Een aantal zaken zijn ons daarnaast in het bijzonder opgevallen.

  • Er zou geen verslaglegging zijn van de door de handhavende ambtenaar in gang gezette aanzegging in januari 2021. Dat is voor een officiële procedure erg vreemd.
  • Ingrid heeft na de gesprekken met de wethouder nog een klacht ingediend bij de gemeente. Ze werd daarbij gekoppeld aan een klachtbehandelaar, die zich in bijna alle mailverkeer ook als dusdanig presenteerde. Toch zijn er enkele mails uit zowel 2023 als 2024 waarin hij ineens ondertekent met de functie van jurist. Het geeft op z’n minst te denken dat een medewerker die je klacht behandelt en daarover met je correspondeert, ook de juridische belangen van de gemeente moet behartigen. Pas later ontdekte Ingrid dat hij tevens die rol had binnen de gemeente. Het heeft haar vertrouwen alleen maar verder geschaad. Dezelfde persoon heeft zich in die juridische hoedanigheid eveneens over ons WOO-verzoek gebogen.
  • In 2024 vond een hoorzitting plaats naar aanleiding van de klacht van Ingrid, over de wijze waarop de gemeente in de jaren ervoor met haar situatie is omgegaan. Daar hoort een verslag van gemaakt te worden maar dit hebben zowel Ingrid als wij (na ons WOO-verzoek) niet gekregen. Uit intern mailverkeer blijkt dat de hiervoor genoemde jurist, die bij de hoorzitting aanwezig was, dat verslag zou maken.

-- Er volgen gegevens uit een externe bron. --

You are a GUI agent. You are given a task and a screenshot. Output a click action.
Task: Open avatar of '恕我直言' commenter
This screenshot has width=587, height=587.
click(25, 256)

  • We stelden op basis van alle informatie die we verzamelden de nodige specifieke vragen aan de gemeente. Een deel ervan ging over hoe ze het eigen handelen zagen in het kader van de Nederlandse code voor goed openbaar bestuur. Wat we terug kregen was een algemeen en vrij kort antwoord waarin alle verantwoordelijkheid voor de juridische problemen van Ingrid werd afgewezen. Zeer opmerkelijk is ook dat de gemeente haar reactie eindigt met een PS: “Aan dit antwoord hebben wij verder niets meer toe te voegen.”
  • We delen de opgehaalde informatie vanzelfsprekend wel met Ingrid Snepvangers, in de hoop dat zij er in haar voortgezette strijd voor gerechtigheid wat aan heeft.